Database Lookup
==================================================

--------------------------------------------------
📋 Overview
--------------------------------------------------

The **STALCRAFT API** uses internal identifiers like ``"zyv9"``, but applications typically need to **search by item names**.
``DatabaseLookup`` solves this by maintaining a **local**, **synchronized copy** of the official game database with **fuzzy search** capabilities.

Key Features
^^^^^^^^^^^^^^^^^^^^^^^^^^^^^

- ``🔗`` **Synchronization:** with the official `stalcraft-database <https://github.com/EXBO-Studio/stalcraft-database/>`_ repository
- ``🔍`` **Fuzzy search:** handling typos and partial matches
- ``⚡`` **In-memory caching:** for instant queries (~0.0001 seconds after sync)
- ``📦`` **Multiple data types**: items, achievements, and character stats
- ``🔄`` **Lazy updates:** checks for changes when requested (configurable interval)


How It Works
^^^^^^^^^^^^^^^^^^^^^^^^^^^^^

``DatabaseLookup`` **downloads compressed JSON indexes** on first use and caches them in memory.
Searches use **fuzzy matching** for typos and partial names. When the configured TTL expires, the next request **automatically updates the cache** if the remote database has changed.


When to Use
^^^^^^^^^^^^^^^^^^^^^^^^^^^^^

Use ``DatabaseLookup`` to convert names to API internal IDs, build search functionality, or retrieve detailed item information and icons.
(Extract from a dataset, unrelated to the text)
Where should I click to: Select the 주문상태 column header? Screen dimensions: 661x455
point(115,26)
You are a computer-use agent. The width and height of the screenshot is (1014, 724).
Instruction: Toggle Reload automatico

--------------------------------------------------
📖 Core Concepts
--------------------------------------------------

Realms
^^^^^^^^^^^^^^^^^^^^^^^^^^^^^

Game data exists in two separate versions: ``ru`` and ``global``.
Most items are the same, but some are realm‑specific.
Defaults to ``ru``.


Data Source
^^^^^^^^^^^^^^^^^^^^^^^^^^^^^

The library synchronizes with the official `stalcraft-database <https://github.com/EXBO-Studio/stalcraft-database/>`_ GitHub repository. Index files are used: ``listing.json`` (items), ``achievements.json``, and ``stats.json``.


Fuzzy Search
^^^^^^^^^^^^^^^^^^^^^^^^^^^^^

Search uses N‑gram tokenization to handle typos, partial names, and different languages.
The ``threshold`` parameter (``0.0`` -- ``1.0``) controls match strictness lower values return more results, higher values only close matches.
Defaults to ``0.2``.


Caching & Synchronization
^^^^^^^^^^^^^^^^^^^^^^^^^^^^^

**Commit freshness**: The remote commit hash is cached for ``stale_time`` seconds. If this time expires, the next method call will check GitHub for changes.

**Asset cache**: Downloaded item details (JSON) and icons (PNG) are stored in memory for ``asset_ttl`` seconds.

**Update behavior** (If a newer commit is found):

- ``sync_on_update=True`` (default) -- All indexes reload.
- ``sync_on_update=False`` -- Only the accessed index reloads.


.. tip::

  | Setting ``stale_time=0`` disables automatic update checks.
  | Missing files are still downloaded when needed, but outdated files are not detected automatically.


--------------------------------------------------
🚀 Initial Setup
--------------------------------------------------

Create a ``DatabaseLookup`` with default settings.
It will be configured for the ``ru`` realm, indexes considered stale after **15 minutes** (``stale_time=900``) and caching assets for **24 hours** (``asset_ttl=86400``).

.. code-block:: python

  from scapi import DatabaseLookup, GitHubClient
  import asyncio
  import os

  # Production use REQUIRES a GitHub token
  github = GitHubClient(token=os.getenv("GITHUB_TOKEN"))
  lookup = DatabaseLookup(github=github)

  async def main():
    # Initial sync downloads and caches indexes
    await lookup.sync()

    # Now ready for instant searches
    results = await lookup.search("AK-105")
    print(f"Found {len(results)} items")

  asyncio.run(main())


.. tip::

  Call ``sync()`` once when your application starts.
  It downloads JSON files from GitHub, caches them locally, and builds an in‑memory search index.


Sync Realm
^^^^^^^^^^^^^^^^^^^^^^^^^^^^^

By default, ``sync()`` updates only the **default realm** (instance ``realm`` parameter or ``Config.REALM``).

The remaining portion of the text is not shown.